[Dataset entries]
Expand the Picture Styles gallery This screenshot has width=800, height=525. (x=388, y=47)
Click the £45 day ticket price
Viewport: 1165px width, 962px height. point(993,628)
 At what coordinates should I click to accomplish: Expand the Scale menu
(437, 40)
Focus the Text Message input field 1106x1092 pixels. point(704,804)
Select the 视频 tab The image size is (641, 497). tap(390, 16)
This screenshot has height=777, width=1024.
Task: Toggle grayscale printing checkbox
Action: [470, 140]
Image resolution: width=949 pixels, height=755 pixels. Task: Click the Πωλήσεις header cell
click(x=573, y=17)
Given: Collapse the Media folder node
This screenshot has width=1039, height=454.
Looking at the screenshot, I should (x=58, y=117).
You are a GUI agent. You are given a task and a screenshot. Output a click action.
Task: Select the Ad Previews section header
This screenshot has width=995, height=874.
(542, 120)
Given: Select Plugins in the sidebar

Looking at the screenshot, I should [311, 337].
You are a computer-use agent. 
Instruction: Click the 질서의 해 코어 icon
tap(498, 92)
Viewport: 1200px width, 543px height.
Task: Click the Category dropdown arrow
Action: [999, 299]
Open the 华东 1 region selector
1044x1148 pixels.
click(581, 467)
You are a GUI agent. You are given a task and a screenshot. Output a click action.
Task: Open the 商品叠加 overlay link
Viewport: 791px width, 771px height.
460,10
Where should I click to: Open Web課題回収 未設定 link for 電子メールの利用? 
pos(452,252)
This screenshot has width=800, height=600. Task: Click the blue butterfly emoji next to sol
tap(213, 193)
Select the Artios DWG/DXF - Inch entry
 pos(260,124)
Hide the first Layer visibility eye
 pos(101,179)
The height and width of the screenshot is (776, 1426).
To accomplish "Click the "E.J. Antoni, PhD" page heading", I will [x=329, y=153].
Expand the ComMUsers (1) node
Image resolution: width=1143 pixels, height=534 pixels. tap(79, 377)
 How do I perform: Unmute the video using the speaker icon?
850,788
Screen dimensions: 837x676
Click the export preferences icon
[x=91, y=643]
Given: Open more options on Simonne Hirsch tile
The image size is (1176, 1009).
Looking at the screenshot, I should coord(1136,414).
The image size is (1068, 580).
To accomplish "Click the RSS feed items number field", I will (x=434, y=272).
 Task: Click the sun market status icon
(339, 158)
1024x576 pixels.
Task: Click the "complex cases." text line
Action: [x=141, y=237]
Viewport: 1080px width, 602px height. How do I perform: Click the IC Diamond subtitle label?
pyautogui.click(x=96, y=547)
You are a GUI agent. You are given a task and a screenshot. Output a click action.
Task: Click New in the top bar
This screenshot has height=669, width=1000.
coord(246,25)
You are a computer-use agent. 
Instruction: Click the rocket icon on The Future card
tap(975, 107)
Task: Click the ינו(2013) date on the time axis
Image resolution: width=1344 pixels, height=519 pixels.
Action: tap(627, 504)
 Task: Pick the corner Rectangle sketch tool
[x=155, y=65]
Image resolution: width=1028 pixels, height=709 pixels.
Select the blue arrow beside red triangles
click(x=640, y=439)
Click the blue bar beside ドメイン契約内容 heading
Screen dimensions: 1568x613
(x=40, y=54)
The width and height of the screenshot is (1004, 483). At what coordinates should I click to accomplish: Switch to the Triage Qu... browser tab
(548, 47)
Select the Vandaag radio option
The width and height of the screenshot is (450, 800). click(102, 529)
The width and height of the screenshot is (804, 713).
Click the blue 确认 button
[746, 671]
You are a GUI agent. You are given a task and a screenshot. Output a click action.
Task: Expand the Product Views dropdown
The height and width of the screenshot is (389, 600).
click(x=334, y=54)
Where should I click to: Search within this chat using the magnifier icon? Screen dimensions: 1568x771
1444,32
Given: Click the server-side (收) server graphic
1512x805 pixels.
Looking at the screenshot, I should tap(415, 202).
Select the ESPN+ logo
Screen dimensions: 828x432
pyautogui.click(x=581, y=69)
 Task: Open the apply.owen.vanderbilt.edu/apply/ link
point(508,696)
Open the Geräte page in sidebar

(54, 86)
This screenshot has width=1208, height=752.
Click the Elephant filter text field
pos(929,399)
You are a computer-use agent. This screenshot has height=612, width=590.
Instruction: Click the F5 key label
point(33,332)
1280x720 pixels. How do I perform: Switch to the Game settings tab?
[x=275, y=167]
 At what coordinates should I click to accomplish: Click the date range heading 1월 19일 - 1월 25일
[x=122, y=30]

* Task goal *
List each line of the records that holds the string "will".

* Response to the task *
To accomplish "Click the "E.J. Antoni, PhD" page heading", I will [x=329, y=153].
To accomplish "Click the RSS feed items number field", I will (x=434, y=272).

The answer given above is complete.